News and Media
Student-developed machine learning model can predict how medicines treat different tumours
OICR PhD student Farzan Taj created a ‘deep learning’ algorithm that uses different sets of molecular information to predict how tumours respond to drugs.

OICR PhD student Farzan Taj created a ‘deep learning’ algorithm that uses different sets of molecular information to predict how tumours respond to drugs.

Precision medicine is about knowing which treatments work best for which patient.

But the more we learn about how small genetic differences can influence how one person responds to one medicine versus another, the harder that becomes.

In cancer research, there’s a nearly limitless combination of drugs and tumour subtypes. Which is why researchers are increasingly turning to machine learning to help predict the most effective medication against different types of cancers.

Farzan Taj has developed a tool he believes can help cancer researchers do just that.

Taj is a PhD student in Lincoln Stein’s lab at OICR studying computational biology and molecular genetics. He dedicated his master’s studies to exploring how machine learning – branch of artificial intelligence – could be harnessed for drug response prediction.

The result is MMDRP, a multi-modal drug response prediction program that was recently described in the journal Bioinformatics Advances.

MMDRP works by analyzing existing data on how certain tumours responded to certain drugs and then makes generalized predictions about how other drugs and tumours might interact based on their molecular makeup. The program uses ‘deep learning’, an advanced subtype of machine learning that processes information much like the human brain.

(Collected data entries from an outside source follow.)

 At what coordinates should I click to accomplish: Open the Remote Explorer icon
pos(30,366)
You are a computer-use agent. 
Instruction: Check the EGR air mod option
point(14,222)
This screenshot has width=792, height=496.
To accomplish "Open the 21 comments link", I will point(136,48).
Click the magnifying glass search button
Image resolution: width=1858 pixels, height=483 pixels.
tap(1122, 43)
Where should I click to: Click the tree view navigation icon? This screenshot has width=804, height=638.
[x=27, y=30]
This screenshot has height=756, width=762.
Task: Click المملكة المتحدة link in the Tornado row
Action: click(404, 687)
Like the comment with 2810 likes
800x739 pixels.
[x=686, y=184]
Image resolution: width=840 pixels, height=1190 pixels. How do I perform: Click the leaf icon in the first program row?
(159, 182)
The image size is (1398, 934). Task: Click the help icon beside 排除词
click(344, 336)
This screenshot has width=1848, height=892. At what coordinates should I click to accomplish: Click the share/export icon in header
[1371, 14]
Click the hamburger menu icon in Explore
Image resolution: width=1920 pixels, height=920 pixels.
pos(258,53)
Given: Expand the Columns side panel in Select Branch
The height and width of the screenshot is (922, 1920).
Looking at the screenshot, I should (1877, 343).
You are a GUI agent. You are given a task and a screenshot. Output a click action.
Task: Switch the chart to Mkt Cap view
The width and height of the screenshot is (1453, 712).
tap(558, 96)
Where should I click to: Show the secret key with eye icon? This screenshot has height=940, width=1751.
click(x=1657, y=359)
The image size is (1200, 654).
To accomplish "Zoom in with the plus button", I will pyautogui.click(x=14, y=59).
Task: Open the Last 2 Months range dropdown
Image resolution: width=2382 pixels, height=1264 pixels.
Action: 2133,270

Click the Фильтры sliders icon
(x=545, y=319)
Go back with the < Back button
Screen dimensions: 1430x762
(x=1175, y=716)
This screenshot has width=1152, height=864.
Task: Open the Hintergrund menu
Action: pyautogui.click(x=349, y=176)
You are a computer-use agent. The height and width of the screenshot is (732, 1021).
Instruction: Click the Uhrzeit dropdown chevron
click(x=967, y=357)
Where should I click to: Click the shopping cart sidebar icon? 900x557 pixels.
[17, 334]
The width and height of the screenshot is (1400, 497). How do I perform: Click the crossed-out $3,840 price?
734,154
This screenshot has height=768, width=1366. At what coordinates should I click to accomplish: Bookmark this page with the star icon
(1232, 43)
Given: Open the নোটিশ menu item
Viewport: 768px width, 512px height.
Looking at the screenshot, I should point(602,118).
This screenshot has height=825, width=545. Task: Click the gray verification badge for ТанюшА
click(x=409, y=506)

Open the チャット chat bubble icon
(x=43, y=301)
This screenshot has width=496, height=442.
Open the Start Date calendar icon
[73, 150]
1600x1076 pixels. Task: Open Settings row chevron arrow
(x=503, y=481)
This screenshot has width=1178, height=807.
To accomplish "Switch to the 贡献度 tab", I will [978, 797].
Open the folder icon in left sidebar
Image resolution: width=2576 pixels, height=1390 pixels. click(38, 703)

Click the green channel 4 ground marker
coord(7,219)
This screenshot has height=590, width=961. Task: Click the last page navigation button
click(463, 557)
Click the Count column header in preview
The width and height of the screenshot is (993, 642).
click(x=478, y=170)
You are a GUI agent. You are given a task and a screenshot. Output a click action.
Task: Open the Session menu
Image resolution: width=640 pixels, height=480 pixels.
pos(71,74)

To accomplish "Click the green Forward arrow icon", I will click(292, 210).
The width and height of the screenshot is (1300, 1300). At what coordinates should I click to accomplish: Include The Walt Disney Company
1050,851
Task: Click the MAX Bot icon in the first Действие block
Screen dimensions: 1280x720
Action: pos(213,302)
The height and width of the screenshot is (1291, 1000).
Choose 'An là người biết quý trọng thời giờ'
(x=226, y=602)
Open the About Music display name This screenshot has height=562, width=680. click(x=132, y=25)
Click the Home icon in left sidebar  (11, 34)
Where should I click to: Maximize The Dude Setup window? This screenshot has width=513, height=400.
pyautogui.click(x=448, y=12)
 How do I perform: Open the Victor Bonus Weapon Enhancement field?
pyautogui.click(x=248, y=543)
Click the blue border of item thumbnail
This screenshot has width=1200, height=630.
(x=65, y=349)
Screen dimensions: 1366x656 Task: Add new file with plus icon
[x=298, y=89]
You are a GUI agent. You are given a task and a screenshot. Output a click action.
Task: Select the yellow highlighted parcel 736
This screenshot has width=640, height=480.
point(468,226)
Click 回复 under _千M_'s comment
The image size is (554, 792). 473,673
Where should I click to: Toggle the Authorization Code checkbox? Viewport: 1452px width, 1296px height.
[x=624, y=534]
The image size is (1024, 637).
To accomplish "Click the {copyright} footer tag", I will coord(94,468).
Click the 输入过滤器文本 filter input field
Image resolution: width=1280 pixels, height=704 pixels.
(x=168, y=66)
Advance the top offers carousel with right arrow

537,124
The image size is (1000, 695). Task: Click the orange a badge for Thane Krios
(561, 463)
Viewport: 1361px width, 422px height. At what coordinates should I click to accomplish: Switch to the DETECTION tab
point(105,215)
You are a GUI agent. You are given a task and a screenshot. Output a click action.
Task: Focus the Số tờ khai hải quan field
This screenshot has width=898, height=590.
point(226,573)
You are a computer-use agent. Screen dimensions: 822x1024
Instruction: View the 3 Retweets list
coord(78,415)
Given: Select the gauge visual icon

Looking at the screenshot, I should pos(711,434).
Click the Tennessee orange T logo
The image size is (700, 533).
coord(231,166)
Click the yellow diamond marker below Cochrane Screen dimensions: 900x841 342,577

Taj found that many of the algorithms created to predict drug response used only one type of molecular information – just gene expression data or just mutational data, for example. But deep learning allowed Taj to incorporate multiple kinds of molecular data in his analysis.

“We observed that by combining different types of data that describe various facets of cellular biology, we generated better, more accurate predictions,” Taj said.

A powerful tool like MMDRP can help find drugs that are already on the market approved for treating a different disease that can be repurposed to treat cancer, Taj says. That can mean quicker access to new cancer treatments without having to develop a whole new drug.

Taj also found his algorithm could help identify the unique genetic features involved in the growth and spread of tumours. These kinds of genetic clues are called ‘biomarkers,’ and they can be critical to detecting, diagnosing and treating cancer. Through his research, Taj was able to identify potential biomarkers that may be relevant to breast cancer.

MMDRP is available open-source, and Taj encourages researchers to use it and explore ways to improve it. He hopes the program can ultimately be a valuable tool to support new discoveries in treating cancer.

“By performing these kinds of experiments in silico, or with computers, we can hopefully help focus wet lab experiments on more promising therapies and bring new, personalized treatment options to cancer patients,” he says.